-------- Supplied passage --------

Doctrine of the Holy Spirit (Part 5): The Baptism In the Holy SpiritNovember 02, 2016
Baptism and Fullness of the Holy Spirit
Today we want to look at the baptism and fullness of the Holy Spirit. There’s a great deal of confusion in Protestant circles concerning the baptism of the Holy Spirit because certain Pentecostal and charismatic Christians claim that the baptism of the Holy Spirit is a second work of grace in the life of the believer which brings one into a fuller and deeper experience of the Holy Spirit. They believe that when a person becomes a Christian he is indwelt by the Spirit but he is not baptized in the Holy Spirit. In order to come into this deeper walk with God you need to have a second work of grace – a second experience of the Holy Spirit – called the baptism of the Holy Spirit often accompanied by speaking in tongues which will initiate you into this deeper walk in the Spirit.

-------- Supplied material --------

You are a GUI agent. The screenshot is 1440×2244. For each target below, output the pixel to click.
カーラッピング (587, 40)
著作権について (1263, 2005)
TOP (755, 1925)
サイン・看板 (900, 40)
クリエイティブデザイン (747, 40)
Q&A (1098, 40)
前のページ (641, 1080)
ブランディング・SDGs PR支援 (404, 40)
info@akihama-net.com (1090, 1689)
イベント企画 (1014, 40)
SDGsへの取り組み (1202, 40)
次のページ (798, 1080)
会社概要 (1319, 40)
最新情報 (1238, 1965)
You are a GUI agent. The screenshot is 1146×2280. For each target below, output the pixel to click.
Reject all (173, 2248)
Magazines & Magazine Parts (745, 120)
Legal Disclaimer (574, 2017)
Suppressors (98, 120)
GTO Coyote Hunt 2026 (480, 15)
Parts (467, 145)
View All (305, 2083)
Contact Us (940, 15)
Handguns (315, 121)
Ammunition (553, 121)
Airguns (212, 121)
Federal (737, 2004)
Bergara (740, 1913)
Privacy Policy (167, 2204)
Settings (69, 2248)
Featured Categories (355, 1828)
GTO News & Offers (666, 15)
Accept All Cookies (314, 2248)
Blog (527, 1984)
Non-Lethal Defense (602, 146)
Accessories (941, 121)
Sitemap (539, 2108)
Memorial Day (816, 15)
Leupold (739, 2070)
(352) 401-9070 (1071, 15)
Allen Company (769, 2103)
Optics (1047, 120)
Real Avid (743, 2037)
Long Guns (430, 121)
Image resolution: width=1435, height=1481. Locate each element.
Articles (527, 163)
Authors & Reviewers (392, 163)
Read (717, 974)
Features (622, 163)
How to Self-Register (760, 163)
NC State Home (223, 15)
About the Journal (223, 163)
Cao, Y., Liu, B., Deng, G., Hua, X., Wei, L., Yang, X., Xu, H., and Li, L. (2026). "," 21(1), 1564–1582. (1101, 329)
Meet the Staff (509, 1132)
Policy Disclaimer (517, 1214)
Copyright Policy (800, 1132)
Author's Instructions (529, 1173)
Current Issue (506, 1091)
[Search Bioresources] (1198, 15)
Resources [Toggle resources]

--------

→ Written exercise 1
Name every group of Christians mentioned in the lesson on the baptism of the Holy Spirit.
→ Written exercise 2
Extend the lesson on the baptism of the Holy Spirit, picking up right after its final sentence.

→ Output 1
Protestant, Pentecostal, charismatic

→ Output 2
I think this view is completely wrong. It seems to me that the Scripture is relatively clear that the baptism of the Holy Spirit is not a second work of grace, but it is an initiatory work of the Spirit by means of which we are placed into the body of Christ. It is through the baptism of the Holy Spirit that we are indwelt by the Spirit and made to be members of the body of Christ. 1 Corinthians 12:13 seems to make that clear: “For by one Spirit we were all baptized into one body—Jews or Greeks, slaves or free—and all were made to drink of one Spirit.” Here the baptism of the Holy Spirit is the universal experience of the church, the initiating act by means of which we are placed into the body of Christ.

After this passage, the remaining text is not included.